Start of Data for processing

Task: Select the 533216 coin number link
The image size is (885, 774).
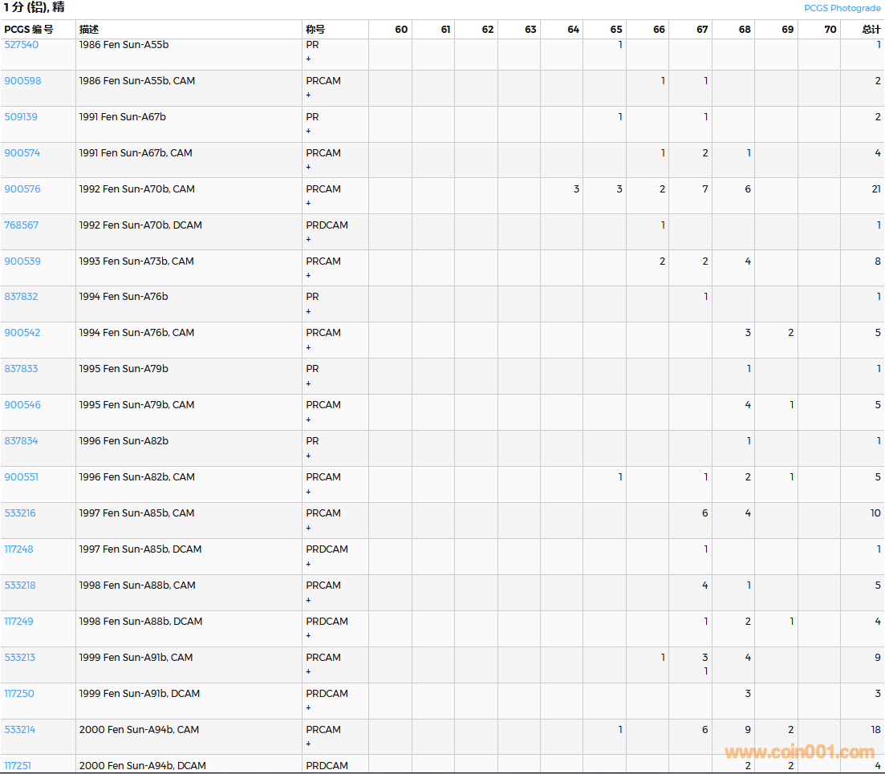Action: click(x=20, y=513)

End of Data for processing
Start of Data for processing

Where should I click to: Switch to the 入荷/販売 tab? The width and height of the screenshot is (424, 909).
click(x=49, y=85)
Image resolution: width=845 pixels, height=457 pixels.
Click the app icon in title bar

End of Data for processing
Start of Data for processing

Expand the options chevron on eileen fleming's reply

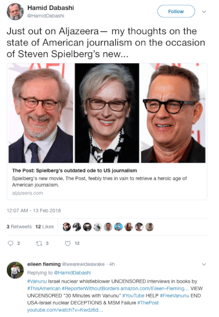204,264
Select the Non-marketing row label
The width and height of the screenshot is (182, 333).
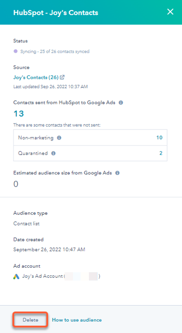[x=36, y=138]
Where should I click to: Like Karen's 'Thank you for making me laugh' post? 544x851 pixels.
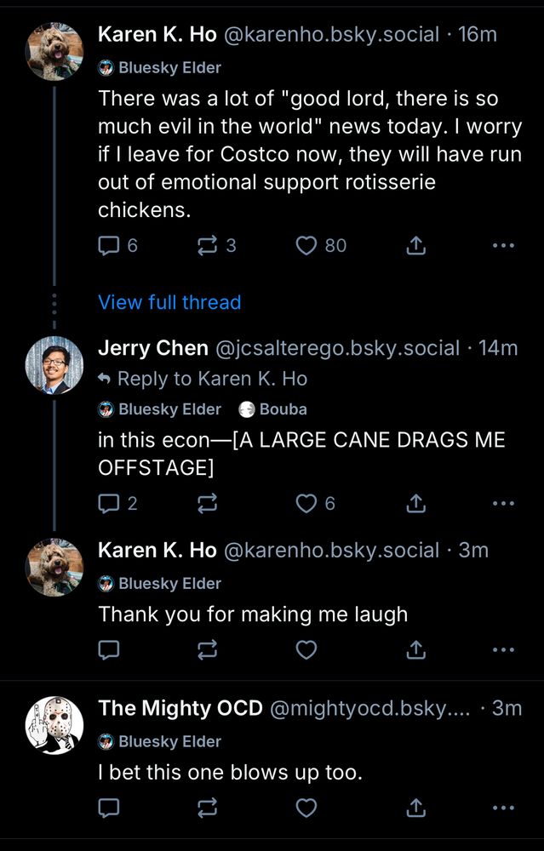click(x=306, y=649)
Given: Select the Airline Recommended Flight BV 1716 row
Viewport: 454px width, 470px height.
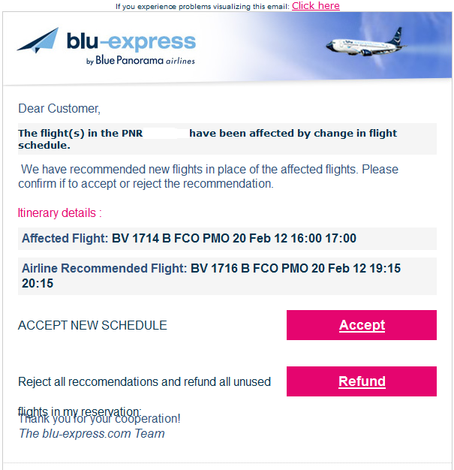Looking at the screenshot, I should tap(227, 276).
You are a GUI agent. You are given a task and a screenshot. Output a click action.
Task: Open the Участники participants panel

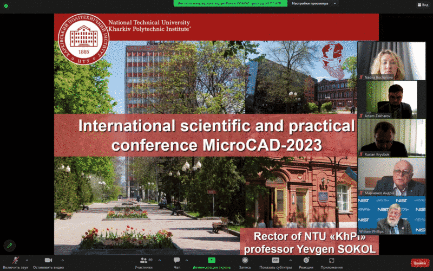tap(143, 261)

End of Data for processing

# Exercise prompt
Print everything from the line with "The width and height of the screenshot is (182, 333)." down to the line with "Given: Select the" in the entries above, both lines included and nothing more, without the pictures.

# Task result
The width and height of the screenshot is (182, 333).
[x=36, y=138]
Where should I click to: Like Karen's 'Thank you for making me laugh' post? 544x851 pixels.
click(x=306, y=649)
Given: Select the Airline Recommended Flight BV 1716 row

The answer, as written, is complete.